I am studying (unramified) forcing, and am trying to prove the axiom schema of replacement for $M[G]$. To me, the idea seems to be vaguely similar to the proof that forcing with a c.c.c. poset doesn't collapse cardinals. So I go as follows:
- For any formula $\phi(x, y)$, I can use separation in $M$ to find the set of forcing conditions $p$ such that $p \Vdash \forall x\in A\ \exists !y\ \phi(x, y)$. (In hindsight this step seems to be unnecessary, since if this condition isn't satisfied then the instance of replacement is vacuously true.)
- Now I can find a formula in $M$ that means "$p$ forces $\underline{y}$ to be a name for the (unique) $y$ such that $\phi(x, y)$". However, for fixed $p$ and $\underline{x}$, the class of $\underline{y}$ satisfying this formula is still a proper class, since any member of $M[G]$ has a lot of names.
- In order to apply Replacement in $M$, I want a formula that maps each pair $(\underline{x}, p)$ to a single set in $M$. Scott's trick comes to mind, so from each of the aforementioned proper class, I take the set of its members with the least rank.
- Now I can apply Replacement and Union in $M$ to construct a name for the set required by Replacement in $M[G]$.
However, I am not sure whether Scott's trick, or in general some reference to the cumulative hierarchy, is "needed" here, or if there is a simpler proof. When I searched on the internet, I didn't find any source that links forcing with Scott's trick, which adds to my uncertainty.
Is my proof correct, and if so is the use of Scott's trick "necessary" in some sense?
Essentially, yes, Scott's trick is somehow needed. But this isn't surprising. There is a proper class of names which evaluate to the empty set. And it's not always obvious how to circumvent this by assigning some kind of a canonical name. Although sometimes, of course, it is easy.

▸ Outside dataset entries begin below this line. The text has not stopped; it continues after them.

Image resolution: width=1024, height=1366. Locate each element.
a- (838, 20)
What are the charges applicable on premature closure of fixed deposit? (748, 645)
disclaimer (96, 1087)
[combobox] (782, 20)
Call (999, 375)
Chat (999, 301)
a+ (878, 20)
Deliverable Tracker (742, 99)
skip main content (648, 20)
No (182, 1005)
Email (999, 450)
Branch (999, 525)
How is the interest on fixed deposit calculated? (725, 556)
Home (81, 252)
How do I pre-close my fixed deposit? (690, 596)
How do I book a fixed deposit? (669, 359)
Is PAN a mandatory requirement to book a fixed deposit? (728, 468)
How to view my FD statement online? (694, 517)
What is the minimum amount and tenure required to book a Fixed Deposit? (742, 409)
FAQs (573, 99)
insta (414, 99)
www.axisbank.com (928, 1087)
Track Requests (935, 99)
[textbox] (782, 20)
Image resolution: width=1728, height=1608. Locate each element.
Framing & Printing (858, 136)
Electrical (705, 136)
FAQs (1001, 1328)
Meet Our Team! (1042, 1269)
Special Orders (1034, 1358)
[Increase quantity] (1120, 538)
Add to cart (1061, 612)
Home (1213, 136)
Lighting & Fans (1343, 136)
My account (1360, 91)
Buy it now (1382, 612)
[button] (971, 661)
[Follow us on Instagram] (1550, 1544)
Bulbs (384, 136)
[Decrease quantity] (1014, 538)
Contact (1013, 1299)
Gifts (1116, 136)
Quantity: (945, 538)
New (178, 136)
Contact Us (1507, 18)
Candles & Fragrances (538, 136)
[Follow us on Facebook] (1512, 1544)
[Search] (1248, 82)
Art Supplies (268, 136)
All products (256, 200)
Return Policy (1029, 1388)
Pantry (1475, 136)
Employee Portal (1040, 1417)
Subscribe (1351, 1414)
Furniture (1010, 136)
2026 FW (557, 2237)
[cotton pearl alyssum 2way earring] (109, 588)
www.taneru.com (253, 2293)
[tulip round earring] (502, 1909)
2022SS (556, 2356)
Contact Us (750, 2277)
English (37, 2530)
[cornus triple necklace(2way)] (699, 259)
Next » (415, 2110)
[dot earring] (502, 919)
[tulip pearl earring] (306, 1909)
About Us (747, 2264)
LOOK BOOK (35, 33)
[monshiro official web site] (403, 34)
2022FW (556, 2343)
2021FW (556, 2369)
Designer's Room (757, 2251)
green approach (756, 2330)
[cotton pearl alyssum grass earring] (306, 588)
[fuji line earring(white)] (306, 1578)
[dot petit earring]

Your proof is fine, you can really skip the first step. We can start with the assumption that $p\Vdash\forall x\in\dot A\exists!y\varphi(x,y)$, and simply show that there is a name $\dot B$ so that $p$ forces to be the image of $\dot A$ under that $\varphi$.
If you're working with $\sf ZFC$, this is fairly easy and we can sweep a bunch of things under the table. We can use Collection instead of Replacement, as suggested in the comments, and then apply $\sf AC$ to select and use mixing (or fullness as it is sometimes called) to pull everything so that $p$ forces everything directly.
If you want to minimise the amount of $\sf AC$ that you're using here, we can reach all the way down to "none of it", of course. This requires a slightly more careful unpacking of what exactly it means for $p$ to force a statement involving quantifiers (namely, things happen on a dense set below $p$). But essentially, yeah, we need to utilise Scott's trick in one way or another.